RECORDS FOR THIS TASK
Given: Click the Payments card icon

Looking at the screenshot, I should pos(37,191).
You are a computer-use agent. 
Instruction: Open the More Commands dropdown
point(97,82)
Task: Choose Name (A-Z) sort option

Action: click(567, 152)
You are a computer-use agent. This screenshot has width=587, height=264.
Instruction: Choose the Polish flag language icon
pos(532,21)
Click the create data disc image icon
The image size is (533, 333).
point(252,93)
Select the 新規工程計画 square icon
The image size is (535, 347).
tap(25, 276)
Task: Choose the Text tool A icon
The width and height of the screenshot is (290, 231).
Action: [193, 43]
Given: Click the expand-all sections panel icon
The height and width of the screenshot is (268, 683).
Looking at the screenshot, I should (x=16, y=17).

EXERCISE BRIEF
Repeat the whole of the data above exactly as it appears.

ANSWER BOX
Given: Click the Payments card icon

Looking at the screenshot, I should pos(37,191).
You are a computer-use agent. 
Instruction: Open the More Commands dropdown
point(97,82)
Task: Choose Name (A-Z) sort option

Action: click(567, 152)
You are a computer-use agent. This screenshot has width=587, height=264.
Instruction: Choose the Polish flag language icon
pos(532,21)
Click the create data disc image icon
The image size is (533, 333).
point(252,93)
Select the 新規工程計画 square icon
The image size is (535, 347).
tap(25, 276)
Task: Choose the Text tool A icon
The width and height of the screenshot is (290, 231).
Action: [193, 43]
Given: Click the expand-all sections panel icon
The height and width of the screenshot is (268, 683).
Looking at the screenshot, I should (x=16, y=17).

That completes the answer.